As a dog lover, you'd find the thought of this happening to your own dog absolutely unbearable, if not completely unimaginable. But as the saying goes, "there but for the grace of God go I". Had fate not brought you and your dog together in a different way, he or she could very well have been in the situation described above.

When the public hear the words 'puppy farm dog' or 'ex breeder' it's easy for them to feel disconnected from these dogs - like people put them in a separate category - a sub species of the companion animals 8.5 million of us share our homes with in the UK. But these dogs are no different to your dog. Their misfortune is to be born in the wrong place at the wrong time and be kept by the wrong people.

Such is the case of a tiny Chihuahua called Brie. Her misfortune was to have been born in a Welsh puppy farm. The only saving grace for Brie is that one of the small, cash-poor rescues that take in ex puppy farm breeding dogs, stepped in to save her life.

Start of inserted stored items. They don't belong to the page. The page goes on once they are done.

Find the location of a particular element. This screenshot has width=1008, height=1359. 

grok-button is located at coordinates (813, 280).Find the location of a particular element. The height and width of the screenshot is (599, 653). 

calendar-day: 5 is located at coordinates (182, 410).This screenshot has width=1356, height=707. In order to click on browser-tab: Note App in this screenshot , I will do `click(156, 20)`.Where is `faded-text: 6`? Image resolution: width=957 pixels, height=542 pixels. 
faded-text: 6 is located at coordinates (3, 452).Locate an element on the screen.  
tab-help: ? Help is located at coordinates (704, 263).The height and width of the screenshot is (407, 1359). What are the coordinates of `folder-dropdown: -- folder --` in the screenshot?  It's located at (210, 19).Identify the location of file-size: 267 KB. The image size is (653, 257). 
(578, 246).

Brie's mum Claire Stokoe has a lot of experience with Chihuahuas and says:

"When I first saw Brie she was in the arms of a staff member at the rescue, I didn't think she'd survive the 300-mile trip home and wondered "had made a mistake?". She'd had two litters in her short life, both C-sections because her body is so small, and she had an ugly wound down her tiny belly from a recent spay. Unlike my other chihuahuas, Brie had no muscles in her legs at all, so could barely walk a few steps without falling over, her ears were flea bitten, she had a big scab on her nose and she weighed less than 1 pound. I later found out that if Brie had not been rescued when she was, she'd have been drowned in the farm's slurry pit, a common practice on puppy farms.

"It soon became apparent just what horrors she'd been through. She'd scream and run into walls if any sound or movement startled her, she found it hard to open her eyes in the light having spent so long in the dark, and she was absolutely terrified of people. But somehow, she found it within herself to trust me.

"The more I found out about the everyday lives of these breeding dogs on the puppy farms, the more I was in awe of the heroes that rescued her and spend their lives saving thousands of dogs just like Brie every year. I would sit and stare into her little hazel eyes as we sat on the couch together and I wondered how anyone could hurt her. Having PTSD myself, Brie and I have an understanding; I watch for her triggers and try to minimise them and in return she makes me realise that anything is possible - even if you are only 6 inches tall."

Next time you look at your own dog, remember the thousands of dogs enduring lives of hell in UK puppy farms - all because some believe that public demand for puppies in the UK must continue to be met, at any cost.

Your dog is no different to a puppy farm breeding dog. Fate just made your dog a whole lot luckier.